#### To be done
Render the stretch from the line containing "You are a computer-use" through the last line as a Markdown table with the columns Row and Line, numbering each row and skipping blank lines. Leave the pictures out.

#### Provided data
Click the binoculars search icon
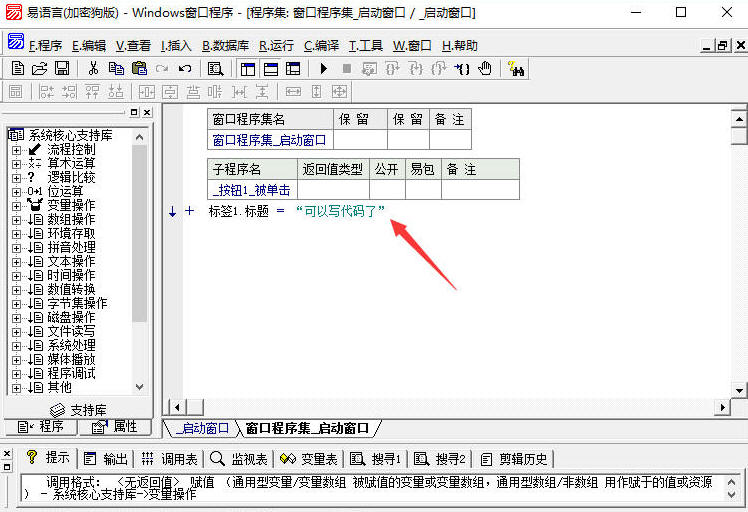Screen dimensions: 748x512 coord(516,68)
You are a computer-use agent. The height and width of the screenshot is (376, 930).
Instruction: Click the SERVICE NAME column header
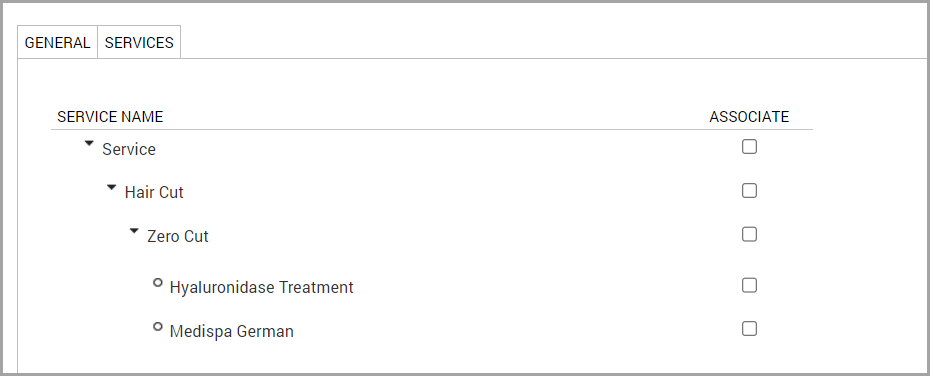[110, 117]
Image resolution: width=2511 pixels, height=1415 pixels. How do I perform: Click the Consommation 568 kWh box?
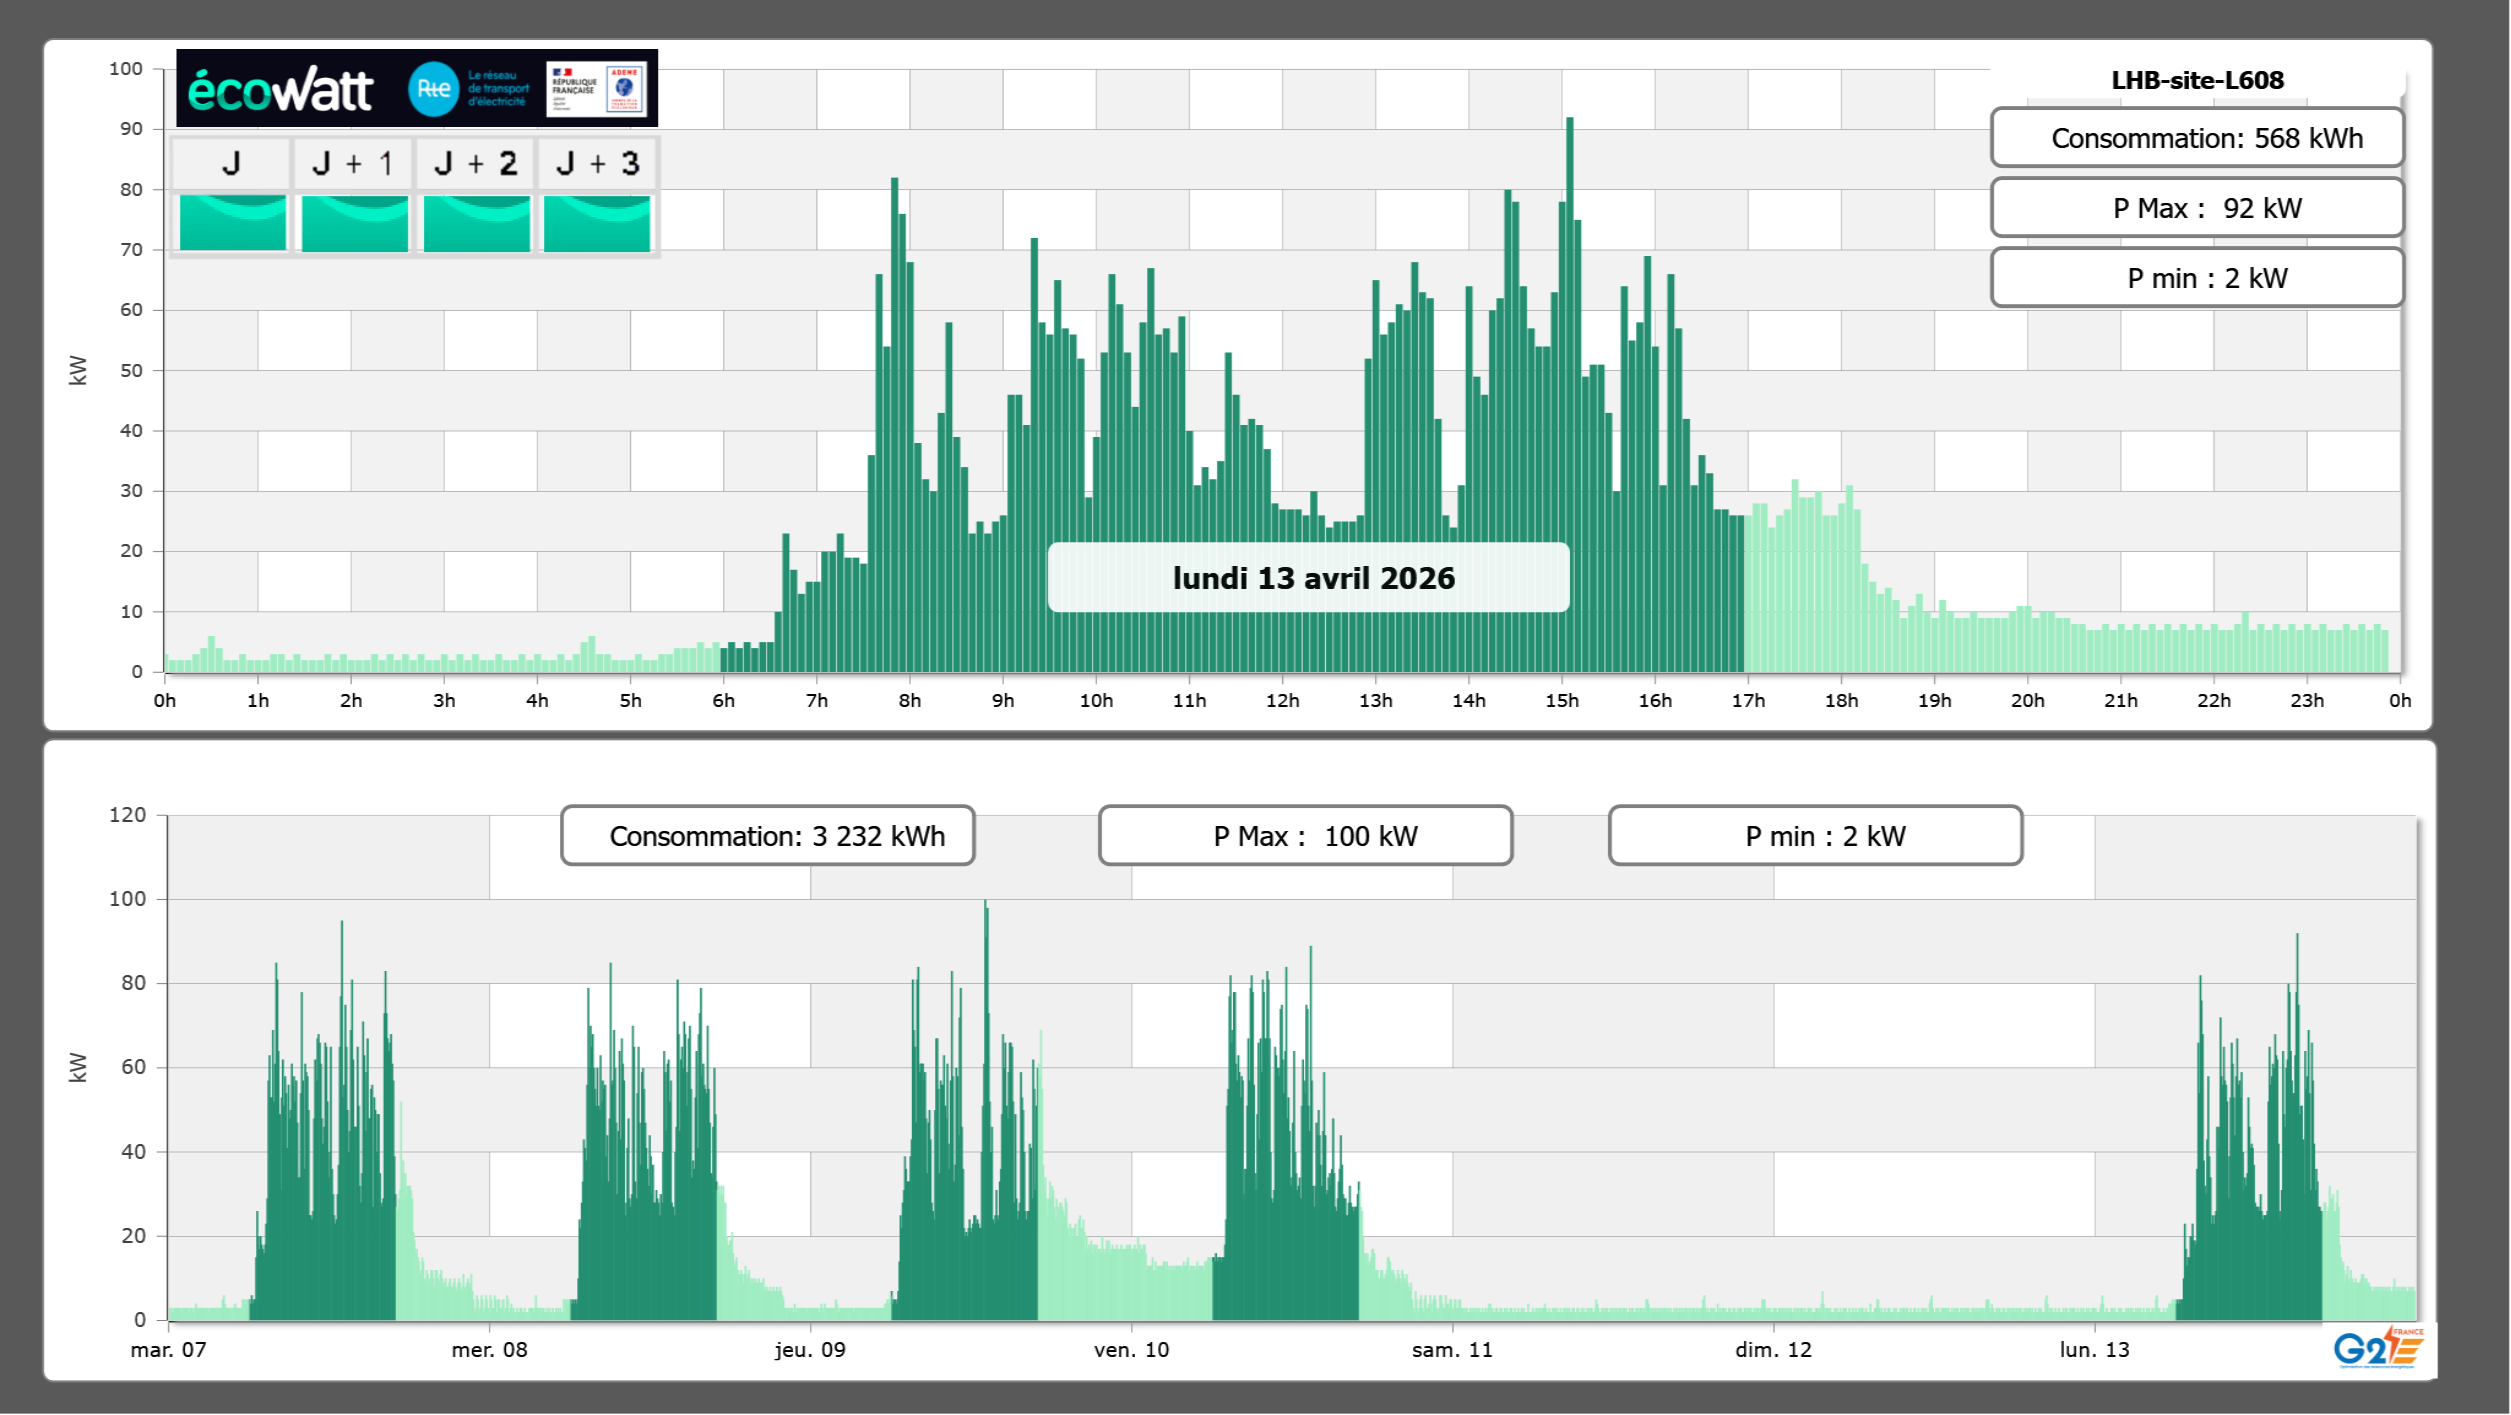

#### Full solution
| Row | Line |
|---|---|
| 1 | You are a computer-use agent. The height and width of the screenshot is (376, 930). |
| 2 | Instruction: Click the SERVICE NAME column header |
| 3 | [110, 117] |
| 4 | Image resolution: width=2511 pixels, height=1415 pixels. How do I perform: Click the Consommation 568 kWh box? |